I continued to learn about the issues of the community, local organisations and the City Council. I learned about activism, community organisations, funding regimes, city politics and how issues are handled within the council. It was in October 1997 that I was proposed by Fred as chair of the Community Forum and took up an appointment that lasted for four years. The first issues we took up with the local council were the subway that connects our area with the centre of the city. The Coventry ring road had been built in the 1960’s and completely surrounds the city and is a quite useful tool for car drivers. Van drivers hate it because it is tied into a weird inner city circulation system that makes it virtually impossible for anyone to work out how to get into the city centre. After 30 years I still cannot work it out.

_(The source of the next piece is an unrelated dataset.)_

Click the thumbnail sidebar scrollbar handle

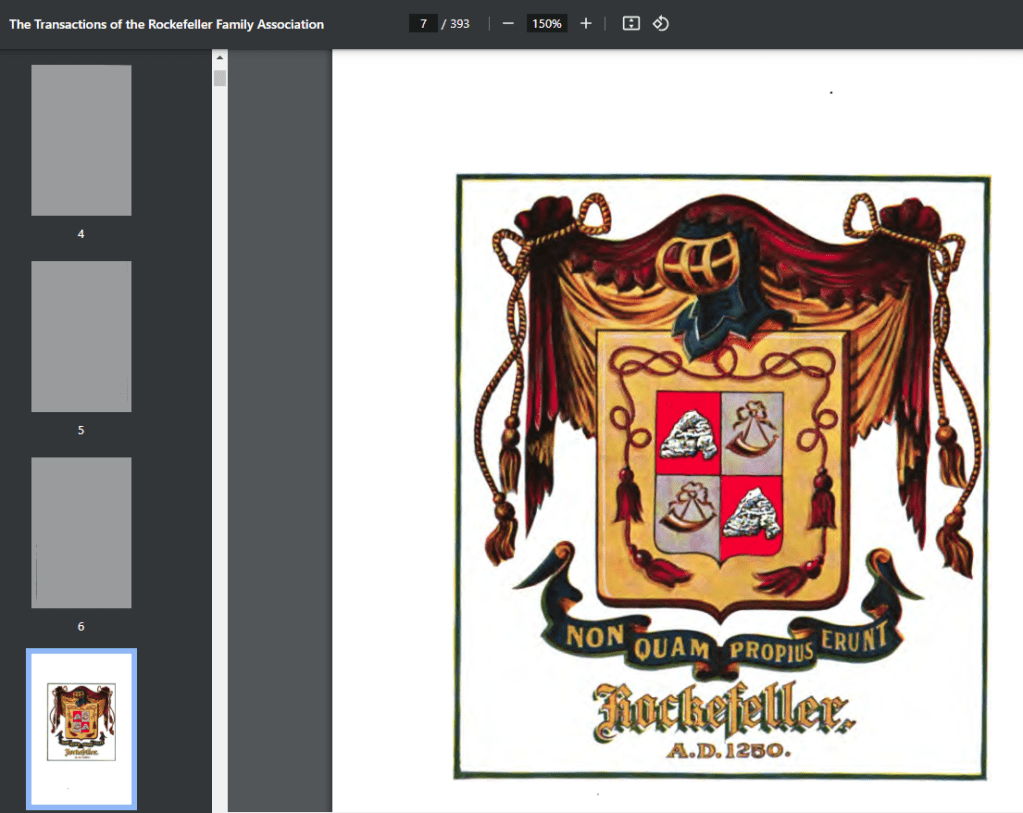coord(220,78)
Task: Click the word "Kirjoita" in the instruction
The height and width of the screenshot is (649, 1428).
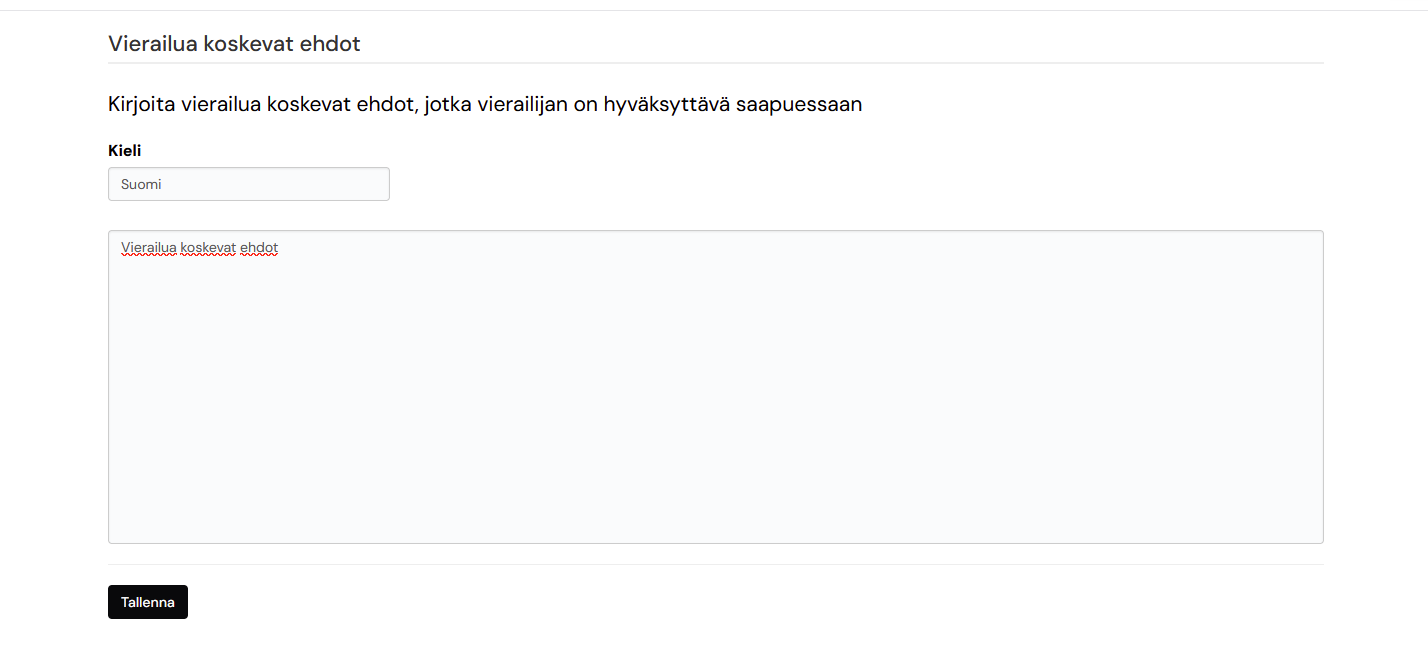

While the ring road is reasonably friendly to car drivers it is a diabolical menace to pedestrians and has effectively strangled the city centre and totally cut off the areas immediately outside the ring road. It has created a rotten doughnut that is withering year by year. The access across the ring-road is through tunnels which are dark and dirty and have the perception of danger although it has to be said that that is a perception rather than a reality. They are not particularly dangerous, statistically, although that may be because nobody uses them after dark.
The area has changed in recent years from a pleasant residential extension to the city centre into a sleazy bedsit land. The driving forces for this are firstly divorce and the booming demand for single accommodation. The growth of Coventry and Warwick Universities has forced a huge demand for student accommodation. Many houses have been bought by parents and converted to bedsits and retained as rental opportunities for ever after.
The result of this fundamental change in the population makeup has been to drastically reduce school rolls, close most local shops and services and has led to increase in crime as students tend to be soft targets for burglars. Properties are generally not well maintained and conversions are often shoddy and not in keeping with the architectural character of the Victorian area.While fighting these causes we developed the Forum and various local associations into well-respected organisations. The purpose of the Forum was to knit them into a coherent body with a more-or-less common agenda.